Mechanical forces in mechanochemistry

Mechanochemical reactions are driven by different mechanical forces, which play a pivotal role in initiating and sustaining chemical transformations. These forces act on the reactants, inducing physical and chemical changes that are key to mechanochemical processes. Understanding the nature of these forces is essential for optimizing reactions and expanding the application of mechanochemistry.

Shear force occurs when mechanical action is applied parallel to the surface of a material, leading to deformation and disruption of chemical bonds.³⁹ In mechanochemistry, shear forces are typically generated during processes such as milling or grinding. For instance, in high-energy ball milling, the balls within a milling jar exert shear forces on the powder, leading to the breakdown of particle agglomerates and facilitating chemical reactions. This type of force is particularly useful for initiating reactions in solid-state chemistry, where traditional solvents are not used. A notable example is the solvent-free synthesis of MOFs, where zinc acetate and 2-aminoterephthalic acid react under shear stress to form a crystalline Zn-based MOF without the need for a solvent⁴⁰

Example reaction:

$Zn {(OAc)}_{2} {+ H}_{2} N-BDC \to Zn-MOF (\begin{array}{l} ball milling, \\ solvent-free \\ conditions \end{array})$

Compression force involves the application of pressure that compacts particles, forcing them into close proximity and enhancing their reactivity.⁴¹ Compression plays a key role in mechanochemical reactions where the reactants undergo phase transitions or structural rearrangements. An example of this is the formation of perovskite oxides, where lanthanum oxide and titanium dioxide are compressed during milling to form a perovskite structure, a reaction that can proceed without requiring high temperatures typically needed in conventional synthesis⁴²

Example reaction:

${La}_{2} O_{3} {+ TiO}_{2} \to {LaTiO}_{3} (\begin{array}{l} under high - \\ pressure ball milling \end{array})$

Impact forces are generated by collisions between particles or between particles and milling media, creating high-energy impacts that cause bond cleavage and the formation of new bonds.⁴³ These forces are most evident in planetary ball milling, where repeated high-energy impacts drive alloying reactions. For instance, the mechanochemical synthesis of Ni-Ti alloys relies on impact forces to induce atomic diffusion between nickel and titanium, forming the desired alloy⁴⁴

Example reaction:

$Ni + Ti \to NiTi alloy (\begin{array}{l} via high-energy \\ planetary ball milling \end{array})$

The combination of these forces—shear, compression, and impact—influences the efficiency, selectivity, and overall outcome of mechanochemical reactions. By tailoring the conditions to control these forces, researchers can optimize mechanochemical processes to create advanced materials, synthesize novel compounds, and enhance reaction efficiency in a solvent-free environment⁴⁵

Energy transfer and mechanochemical activation

In mechanochemistry, the energy required to drive chemical transformations is transferred through mechanical means, such as grinding, milling, or compression. This energy transfer results in mechanochemical activation, which can occur through various mechanisms, including frictional heating, localized pressure, and deformation of reactants.
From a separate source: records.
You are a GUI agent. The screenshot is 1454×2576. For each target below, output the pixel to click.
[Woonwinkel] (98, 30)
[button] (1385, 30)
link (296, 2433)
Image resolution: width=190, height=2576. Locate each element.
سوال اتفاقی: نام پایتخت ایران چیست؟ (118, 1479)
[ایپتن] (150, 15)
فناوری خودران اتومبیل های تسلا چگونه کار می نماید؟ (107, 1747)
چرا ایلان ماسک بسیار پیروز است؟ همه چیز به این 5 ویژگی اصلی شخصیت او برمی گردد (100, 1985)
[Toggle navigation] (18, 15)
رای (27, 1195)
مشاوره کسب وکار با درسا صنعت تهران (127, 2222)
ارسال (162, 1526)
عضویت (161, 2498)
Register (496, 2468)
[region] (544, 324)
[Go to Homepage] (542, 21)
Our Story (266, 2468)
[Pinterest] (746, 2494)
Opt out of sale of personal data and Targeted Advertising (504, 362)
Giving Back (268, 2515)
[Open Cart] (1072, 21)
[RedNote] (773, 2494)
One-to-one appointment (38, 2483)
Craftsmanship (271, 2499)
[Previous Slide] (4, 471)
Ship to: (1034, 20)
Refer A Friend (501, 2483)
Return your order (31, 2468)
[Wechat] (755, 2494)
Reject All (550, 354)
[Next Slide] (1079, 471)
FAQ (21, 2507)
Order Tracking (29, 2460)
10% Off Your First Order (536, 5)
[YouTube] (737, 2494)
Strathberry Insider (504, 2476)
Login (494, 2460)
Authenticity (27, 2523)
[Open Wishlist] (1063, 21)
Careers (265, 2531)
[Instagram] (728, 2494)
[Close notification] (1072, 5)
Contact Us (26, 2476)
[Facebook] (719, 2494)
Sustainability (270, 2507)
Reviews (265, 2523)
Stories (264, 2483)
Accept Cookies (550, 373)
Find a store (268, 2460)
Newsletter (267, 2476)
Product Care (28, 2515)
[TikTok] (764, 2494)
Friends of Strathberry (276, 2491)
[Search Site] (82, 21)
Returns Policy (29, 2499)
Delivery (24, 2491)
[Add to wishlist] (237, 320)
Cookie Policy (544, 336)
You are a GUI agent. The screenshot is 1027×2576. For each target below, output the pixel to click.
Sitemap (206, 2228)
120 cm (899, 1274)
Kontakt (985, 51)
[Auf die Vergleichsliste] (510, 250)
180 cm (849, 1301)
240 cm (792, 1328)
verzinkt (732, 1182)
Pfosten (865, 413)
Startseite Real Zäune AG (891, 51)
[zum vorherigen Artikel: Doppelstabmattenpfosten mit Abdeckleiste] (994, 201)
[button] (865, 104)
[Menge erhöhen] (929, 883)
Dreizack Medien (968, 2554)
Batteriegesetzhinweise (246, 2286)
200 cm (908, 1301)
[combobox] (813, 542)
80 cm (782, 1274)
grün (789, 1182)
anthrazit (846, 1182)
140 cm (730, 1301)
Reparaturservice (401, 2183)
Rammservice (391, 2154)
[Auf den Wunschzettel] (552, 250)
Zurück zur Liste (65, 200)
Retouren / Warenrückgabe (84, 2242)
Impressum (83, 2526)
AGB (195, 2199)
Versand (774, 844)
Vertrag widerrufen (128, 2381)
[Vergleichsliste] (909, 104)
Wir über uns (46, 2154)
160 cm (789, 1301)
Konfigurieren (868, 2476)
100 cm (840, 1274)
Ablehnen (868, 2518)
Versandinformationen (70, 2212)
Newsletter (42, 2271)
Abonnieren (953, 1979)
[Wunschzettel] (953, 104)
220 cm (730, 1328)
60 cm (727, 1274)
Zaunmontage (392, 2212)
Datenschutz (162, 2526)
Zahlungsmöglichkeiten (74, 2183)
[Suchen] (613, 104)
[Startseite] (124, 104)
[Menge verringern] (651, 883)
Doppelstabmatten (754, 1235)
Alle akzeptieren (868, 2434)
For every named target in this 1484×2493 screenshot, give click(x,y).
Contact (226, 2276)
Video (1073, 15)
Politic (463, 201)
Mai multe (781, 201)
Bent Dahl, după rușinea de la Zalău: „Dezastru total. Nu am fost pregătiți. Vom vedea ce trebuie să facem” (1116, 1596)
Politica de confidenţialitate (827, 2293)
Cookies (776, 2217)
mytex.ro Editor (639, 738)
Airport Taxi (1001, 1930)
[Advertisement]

Frictional heating is a primary method of energy transfer, where the kinetic energy from milling or grinding generates heat through friction. Although mechanochemistry is often touted as a low-temperature alternative to conventional reactions, local heating can still play a critical role in activating reactants. An example of this is the mechanochemical synthesis of calcium titanate (CaTiO₃) from calcium oxide (CaO) and titanium dioxide (TiO₂), where frictional heating facilitates the solid-state reaction.^24,40

Example reaction:

${CaO + TiO}_{2} \to {CaTiO}_{3} (\begin{array}{l} via ball milling \\ with frictional heating \end{array})$

Localized pressure created by high-energy impacts and compressive forces also contributes significantly to mechanochemical activation. These pressures are sufficient to alter the structure of reactants, induce phase transitions, or even trigger the formation of new chemical bonds. In the case of ZnS nanocrystals, the pressure-induced transformation of zinc oxide (ZnO) and sulfur during high-energy milling leads to the direct formation of nanocrystalline zinc sulfide, a process driven by the localized pressures applied during milling.^25,41

Example reaction:

$ZnO + S \to ZnS nanocrystals (\begin{array}{l} under high-energy \\ ball milling with \\ localized pressure \end{array})$

Deformation of reactants under mechanical stress can activate chemical bonds and lower the activation energy required for reactions. Deformation occurs when the mechanical forces applied during milling cause structural distortions or defects in reactants, making them more reactive. An example of this is the mechanochemical formation of covalent organic frameworks (COFs), where aromatic compounds such as 1,3,5-benzenetricarbonyl trichloride and p-phenylenediamine undergo deformation and bond rearrangements to form the framework without the need for solvents^26,42

Example reaction:

$\begin{matrix} C_{9} H_{3} {Cl}_{3} O_{3} + C_{6} H_{8} N_{2} \to Covalent Organic \\ Framework (\begin{array}{l} via ball \\ milling under \\ mechanical stress \end{array}) \end{matrix}$

The efficiency of mechanochemical activation depends on how effectively energy is transferred and utilized. By optimizing the types of forces and adjusting process parameters such as milling speed, time, and media, researchers can enhance the energy transfer and improve the outcomes of mechanochemical reactions. Understanding these energy transfer mechanisms enables greater control over the activation process, expanding the utility of mech-anochemistry for synthesizing advanced materials and chemicals^27,43

Mechanochemical reactions

Mechanochemical reactions leverage mechanical energy to induce chemical transformations, distinguishing themselves from traditional thermal or solution-based reactions. These processes can lead to enhanced reaction rates, reduced energy consumption, and the possibility of operating without solvents, making them environmentally friendly alternatives. Understanding the unique aspects of mechanochemical reactions is crucial for advancing their applications in various fields, including materials science and pharmaceuticals Table 1.

Table 1.

Comparative data of mechanochemical reactions with other reaction types.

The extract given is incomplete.